Historia

MATANZA DE SAN BARTOLOMÉ

Matanza de San Bartolomé es la masacre de hugonotes franceses llevada a cabo la noche del 24 al 25 de agosto de 1572 en París, por orden de Catalina de Médicis y ejecutada por nobles y otros ciudadanos católicos. Fue un suceso en la serie de guerras civiles entre católicos y hugonotes que asolaron Francia a finales del siglo XVI.

Matanza en la noche de San Bartolomé, de François Dubois, Museo Cantonal de Ginebra
Matanza en la noche de San Bartolomé, de François Dubois, Museo Cantonal de Ginebra
La Matanza de San Bartolomé tuvo su trasfondo en las rivalidades políticas y religiosas de la corte de Francia. El almirante Gaspard de Coligny, dirigente hugonote, apoyó una guerra en los Países Bajos contra España para impedir una reanudación de la guerra civil, plan que el rey Carlos IX iba a aprobar en el verano de 1572. Catalina de Médicis, madre de Carlos, temía la creciente influencia de Coligny sobre su hijo. Por tanto dio su aprobación a una trama que la casa católica de los Guisa había estado preparando para asesinar a Coligny, quien fue hecho responsable del asesinato de Francisco de Guisa en 1563.

El 18 de agosto de 1572 la hija de Catalina, Margarita de Valois, se casó con el príncipe hugonote Enrique de Navarra (futuro Enrique IV de Francia), yendo una gran parte de la nobleza hugonote a la boda en París. El atentando que sufrió el almirante Coligny cuatro días después fracasó, al ser solamente herido. Para aplacar los enfurecidos hugonotes el gobierno acordó investigar el intento de asesinato. Temiendo que su complicidad fuera descubierta Catalina se reunió secretamente con un grupo de nobles en el palacio de Las Tullerías para tramar el exterminio completo de los dirigentes hugonotes, que estaban todavía en París para las festividades nupciales. Carlos fue convencido para que aprobara el plan, y la noche del 23 de agosto miembros de la municipalidad de París fueron convocados en el Louvre, dándoseles las órdenes oportunas. Poco antes del amanecer del día 24 las campanas de Saint-Germain-l'Auxerrois comenzaron a repicar, siendo la señal convenida para la matanza. Una de las primeras víctimas fue Coligny, quien fue asesinado bajo la supervisión de Enrique de Guisa. Incluso dentro del Louvre los miembros del séquito de Enrique de Navarra fueron asesinados, aunque Enrique mismo y Enrique de Borbón, segundo príncipe de Condé, fueron perdonados. Los hogares y tiendas de los hugonotes fueron saqueados y sus ocupantes brutalmente asesinados; muchos cuerpos fueron arrojados al Sena. La carnicería continuó en París incluso después de que una orden real mandara detener la matanza el 25 de agosto, esparciéndose por otras provincias. Los hugonotes en Rouen, Lyón, Bourges, Orleáns y Burdeos estuvieron entre las víctimas. Las estimaciones del número que perecieron en los disturbios, que duraron hasta octubre, varían desde los 2.000, según un apologista católico, hasta los 70.000, del contemporáneo hugonote duque de Sully, quien a duras penas escapó de la muerte. Escritores modernos cifran el número en 3.000, solamente en París.
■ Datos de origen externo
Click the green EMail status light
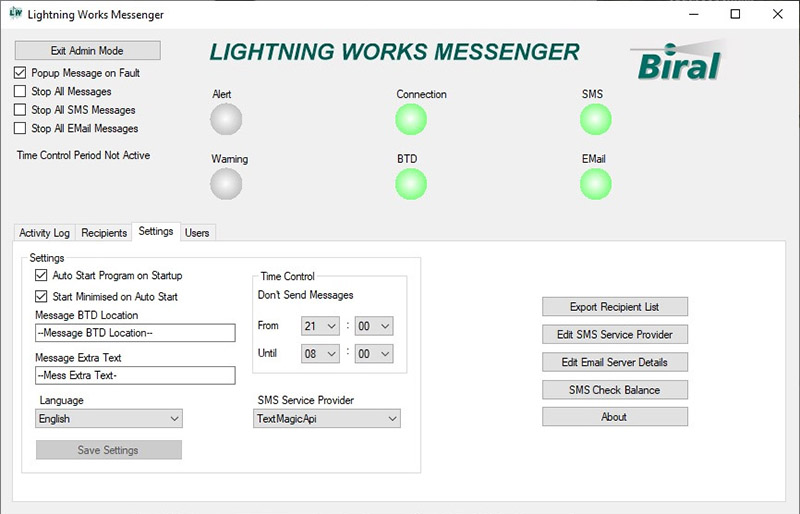The width and height of the screenshot is (800, 514). click(596, 184)

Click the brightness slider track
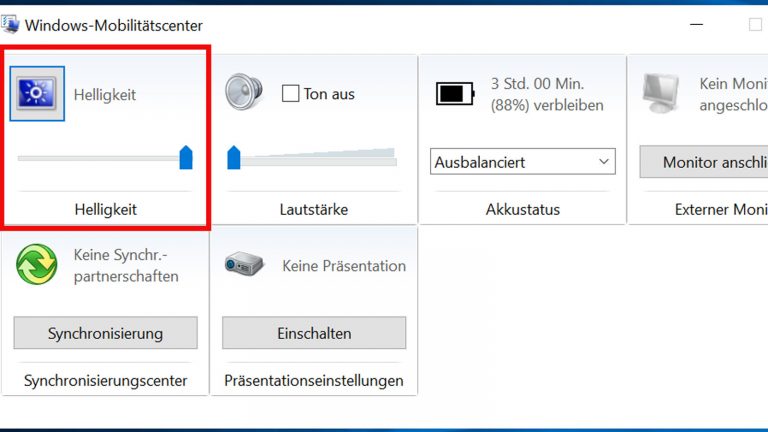point(98,158)
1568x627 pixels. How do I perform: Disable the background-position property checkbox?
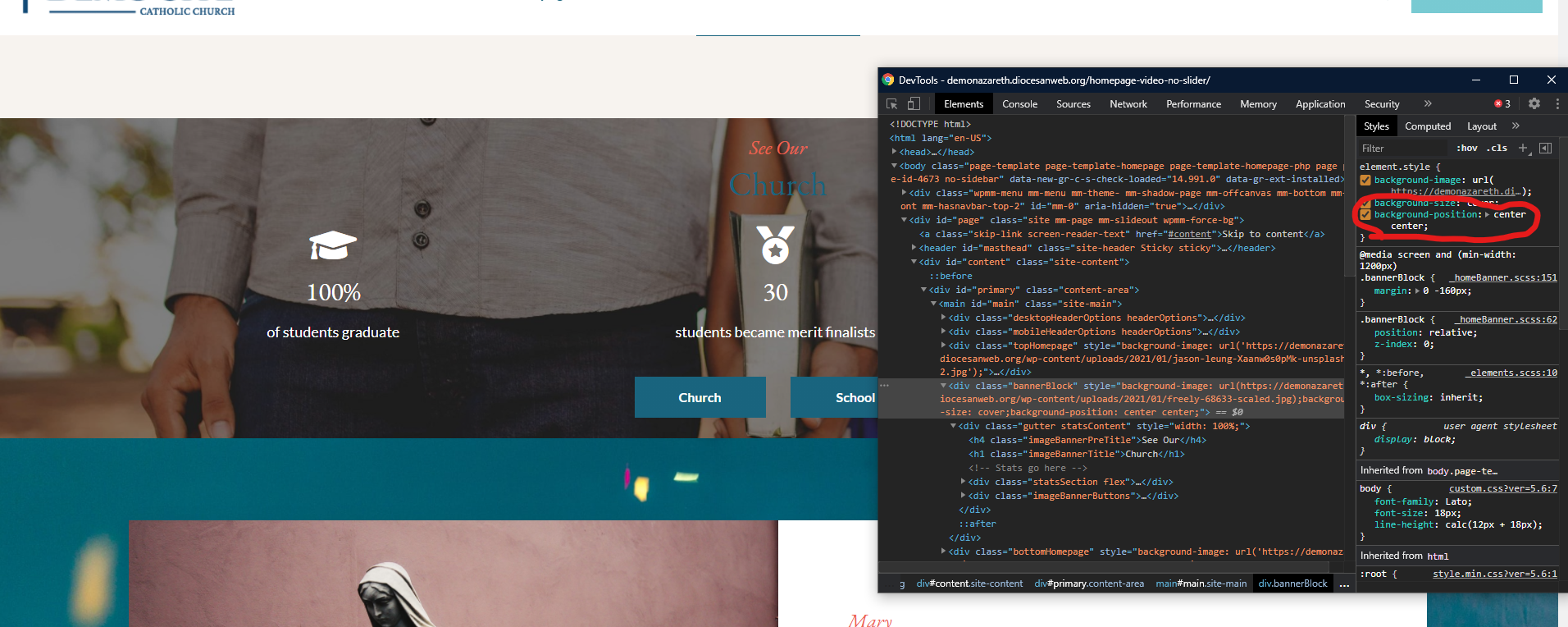pyautogui.click(x=1365, y=214)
Las noticias de la matanza fueron bien recibidas por Felipe II de España y el papa Gregorio XIII, quien acuñó una medalla para celebrar el suceso. Las naciones protestantes quedaron horrorizadas. Para explicar la matanza, Carlos asumió la responsabilidad, afirmando que había un plan hugonote contra la corona. En lugar de aplastar la facción hugonote, como Catalina había esperado, la matanza reavivó el odio entre católicos y hugonotes y provocó renovadas hostilidades. A partir de ahí los hugonotes abandonaron el principio calvinista de obediencia a los magistrados civiles, es decir, a la autoridad real, y adoptaron la idea de que la rebelión y el tiranicidio eran justificables bajo ciertas circunstancias.